Integrate Cloud Services Catalog with your Microsoft Azure account as a part of the Day 1 configuration task toward setting up CSC for the first time.
Avant de commencer
Collect your account settings and credentials from the provider portal. These settings and credentials help you to distinguish the resources in one account from another account and sign in or authenticate to Microsoft Azure. Permission policies specify your approvals within the resources in the account.
Roles required:
- Microsoft Azure or Microsoft Azure AD (Active Directory) Administrator
- Application Administrator
- Application Developer
- Cloud Application Administrator and the Resource Policy Contributor role to create or modify the resource policies.
- sn_cmp.cloud_admin role for operations in Cloud Services Catalog
Procédure
-
Assign roles to Azure users of Cloud Provisioning and Governance.
-
Install and configure MID Servers for Cloud Discovery and Cloud Provisioning and Governance.
-
Set up the MID Servers on your network or in one of your cloud networks.
Data is encrypted to the MID Server and between the MID Server and the API endpoint.
-
Configure one or more MID Servers for each datacenter under management for high performance and security.
Configure the MID Server even if you have already configured other MID Servers while setting up Cloud Services Catalog for another cloud provider.
-
Create a Microsoft Azure service principal.
To access the resources and billing data securely on your Microsoft Azure account, the Discovery process must present appropriate Microsoft Azure account credentials.

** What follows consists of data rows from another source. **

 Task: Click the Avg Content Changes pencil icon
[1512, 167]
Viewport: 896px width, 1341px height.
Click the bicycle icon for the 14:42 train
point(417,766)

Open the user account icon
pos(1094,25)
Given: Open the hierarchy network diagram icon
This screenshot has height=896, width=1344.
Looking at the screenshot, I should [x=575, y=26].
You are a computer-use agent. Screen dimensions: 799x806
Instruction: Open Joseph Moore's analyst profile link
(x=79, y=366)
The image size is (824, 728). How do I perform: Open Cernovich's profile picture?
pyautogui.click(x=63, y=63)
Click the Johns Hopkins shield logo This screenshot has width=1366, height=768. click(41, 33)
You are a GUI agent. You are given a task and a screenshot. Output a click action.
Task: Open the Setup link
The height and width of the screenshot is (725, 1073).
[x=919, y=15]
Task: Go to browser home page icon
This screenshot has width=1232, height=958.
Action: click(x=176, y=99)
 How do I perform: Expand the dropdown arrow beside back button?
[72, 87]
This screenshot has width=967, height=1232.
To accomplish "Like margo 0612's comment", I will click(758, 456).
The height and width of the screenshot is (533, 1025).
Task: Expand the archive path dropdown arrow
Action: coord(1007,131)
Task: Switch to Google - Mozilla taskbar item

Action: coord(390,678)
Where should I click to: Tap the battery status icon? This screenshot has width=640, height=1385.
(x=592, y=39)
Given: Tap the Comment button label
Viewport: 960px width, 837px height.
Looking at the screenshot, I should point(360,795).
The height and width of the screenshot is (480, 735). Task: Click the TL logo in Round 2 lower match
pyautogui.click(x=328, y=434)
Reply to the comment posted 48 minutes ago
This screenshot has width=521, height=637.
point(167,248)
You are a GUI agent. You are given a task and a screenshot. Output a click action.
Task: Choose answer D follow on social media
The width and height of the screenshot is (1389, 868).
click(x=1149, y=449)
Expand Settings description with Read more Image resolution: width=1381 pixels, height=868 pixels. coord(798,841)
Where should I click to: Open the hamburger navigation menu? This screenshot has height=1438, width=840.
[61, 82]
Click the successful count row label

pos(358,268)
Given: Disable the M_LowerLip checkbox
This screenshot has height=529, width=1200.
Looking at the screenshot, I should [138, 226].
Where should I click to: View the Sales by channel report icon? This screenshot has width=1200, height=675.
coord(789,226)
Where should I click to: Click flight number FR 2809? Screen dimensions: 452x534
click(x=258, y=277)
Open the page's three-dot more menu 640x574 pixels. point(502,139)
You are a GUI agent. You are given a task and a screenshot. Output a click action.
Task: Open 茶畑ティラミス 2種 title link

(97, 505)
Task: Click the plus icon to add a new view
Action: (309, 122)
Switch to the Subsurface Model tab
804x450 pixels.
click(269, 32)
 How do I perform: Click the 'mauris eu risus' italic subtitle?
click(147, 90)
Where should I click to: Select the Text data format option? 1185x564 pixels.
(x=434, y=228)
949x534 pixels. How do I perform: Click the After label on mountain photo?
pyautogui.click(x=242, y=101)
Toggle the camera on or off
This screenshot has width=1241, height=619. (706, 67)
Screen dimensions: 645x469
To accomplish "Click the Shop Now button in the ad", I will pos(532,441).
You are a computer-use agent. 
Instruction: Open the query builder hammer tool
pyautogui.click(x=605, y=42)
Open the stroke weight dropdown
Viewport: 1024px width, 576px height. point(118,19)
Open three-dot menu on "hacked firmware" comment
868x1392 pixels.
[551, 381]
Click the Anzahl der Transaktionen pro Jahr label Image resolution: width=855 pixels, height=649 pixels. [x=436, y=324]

You create a special programmatic account—a Microsoft Azure service principal—to generate the required credentials. For more information, see Create a Microsoft Azure service principal.
-
Store the Azure service principal credentials in the instance.
To access the data on your provider account securely, the Discovery process must present the appropriate credentials. To make the credentials available to Discovery, you first create Microsoft Azure service principal credentials in the Azure Portal. You can then securely store the credentials in a service account in your instance. For more information, see Store the Azure service principal credentials in the instance.
-
Add an Azure service account. Add an Azure service account
A service account is a secure record on your instance that stores the credential and access information for your provider account. Discovery uses the information to access your provider account to get data on each resource in each specified datacenter. For more information, see Add an Azure service account.
-
Discover all datacenters in a service account.
Discovery uses the information in the service account to identify all logical datacenters that are associated with the provider account.
-
Set up a cloud account for Azure.
A cloud account is the logical representation in Cloud Services Catalog of all or part of your managed cloud infrastructure. A cloud account can include multiple service accounts, including the service accounts from different providers. For
each service account, you specify which datacenters to include in the cloud account. For more information, see Set up a cloud account for Azure.
-
Set the capacity limits on user requests for resources.
Capacity limits place restrictions on the attributes of the cloud resources such as the number of virtual machines, virtual CPUs, or aggregate storage. You can set the limits on the resources separately for each
logical datacenter in a cloud account.